Alex,
I am responding because you sent the email to me directly.
At 08:52 PM 8/23/2001 -0400, Alex Conta wrote:
>Brian, Bob,
>
>I respect very much the IPv6 WG, the WG's chairs, and the participants
>to the thread that Brian
>started, in an effort to move in the right direction.
Thanks you.
>But in my opinion -- perhaps as usual, less politically correct than
>Brian -- I do not think that the IPv6 WG has a choice, that we have a
>choice.
The IPv6, or any other working group for that matter, always have any
choices. The process is driven by "rough consensus". The scope of a
working group work is defined by it's charter.
The only mention of the flow label in the new IPv6 w.g. charter recently
approved by the IESG is:
The working group would welcome contributions on the following topics
(this is not an exhaustive list):
- Flow label standardization
.....
This is far from saying the working group must do something. Many working
groups do less than their charter :-)
>IPv6 is not X's, or Y's IP. It is IETF's IPv6, in fact, everybody's
>IPv6.
>
>This puts a tremendous responsibility, but also demands a certain code
>of conduct, or direction of thinking for all of us. If that is not
>captured in the charter, I think it should.
>
>The IPv6 WG is not a preferential club, or an exclusivist group. The
The chairs try to keep the working group process open and fair.
>IPv6 WG is not to tell the IETF what standard is good and what standard
>is bad. While the IPv6 WG develops IPv6, IT MUST ENSURE that IPv6 works
>with, and it supports the other IETF standards.
I don't think your statements are correct. There is not a formal IETF
requirement that the working groups output support all other IETF standards.
>Intserv, and RSVP completed work (WGs closed). Diffserv started is well
>on its way. They are TWO IETF models for IP QoS, and are both on the
>IETF standards track.
Correct. There may also be new methods for IP QoS defined in the
future. If I remember correctly, Diffserv was created after the scaling
problems with Intserv/RSVP were better understood.
>So, in terms of mechanisms to be standardized for the IPv6 flow label,
>it is no question in my mind that right now WE MUST DO:
You are, of course, entitled to your opinion.
>c) - standardization of the flow label for IP QoS, e.g. Intserv, and
>Diffserv.
>
>The choice is the user's, e.g. end users and network providers, to use
>or not, one (Intserv), the other (Diffserv), or both, when deploying
>IPv6.
"c)" is one of the choices being discussed on the mailing list. From my
read of the list, I don't see a consensus on any of the choices.

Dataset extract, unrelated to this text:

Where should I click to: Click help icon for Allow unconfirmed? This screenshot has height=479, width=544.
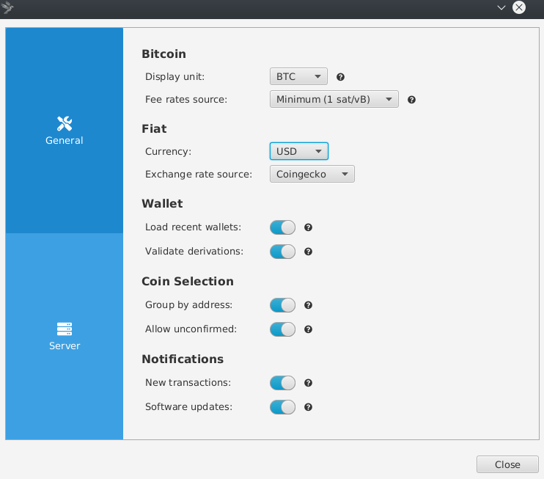pos(309,329)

>Furthermore, personally, I think that if the IPv6 flow label would have
>been done right, we would not have MPLS, and IPv6 would have given even
>more reasons to be adopted/deployed.
I do not agree with this statement and would note that it ignores the use
of MPLS for IPv4. IPv4 does not have a flow label field.
>At this point is too late, if for no other reason than just that MPLS is
>a IETF standard on its way, and its own right, and that with the current
>IPv6 header format, the flow label cannot match the efficiency of all
>MPLS's features anyway.
MPLS will swim or sink on it's own merits. I don't think this has much to
do with IPv6.
>As I think that no standard should be excluded, I think that IPv6 WG
>should do its best, to make IPv6 work well, friendly with MPLS. Which is
>in a way [a subset of a)]+c).
The IETF creates a lot of standards. They cover all parts of the protocol
stack. Did you really mean to include all of them in your assertion? For
example, I bet we could figure out way of including of encoding a DNS name
in the flow label field to improve the performance of reverse
lookups. Email addresses? Perhaps you only meant to include MPLS, Diff
Serv, and Int Serv standards in your assertion.
In this case, I don't think that the w.g. has to do this (i.e., MUST). I
think we could standardize a specific use of the flow label field (beyond
what is in the current RFC) if there was a compelling technical argument
made and there was a rough consensus around that approach instead of the
other choices. However, it will have to a reason more compelling than
other IETF working groups have standardized something.
Bob
p.s. For what it is worth, my current thinking is that I would prefer not
use the flow label field for any specific QOS approach(s). I am open to
something that makes it easier to identify flows. This could be used for
QOS or other flow related applications.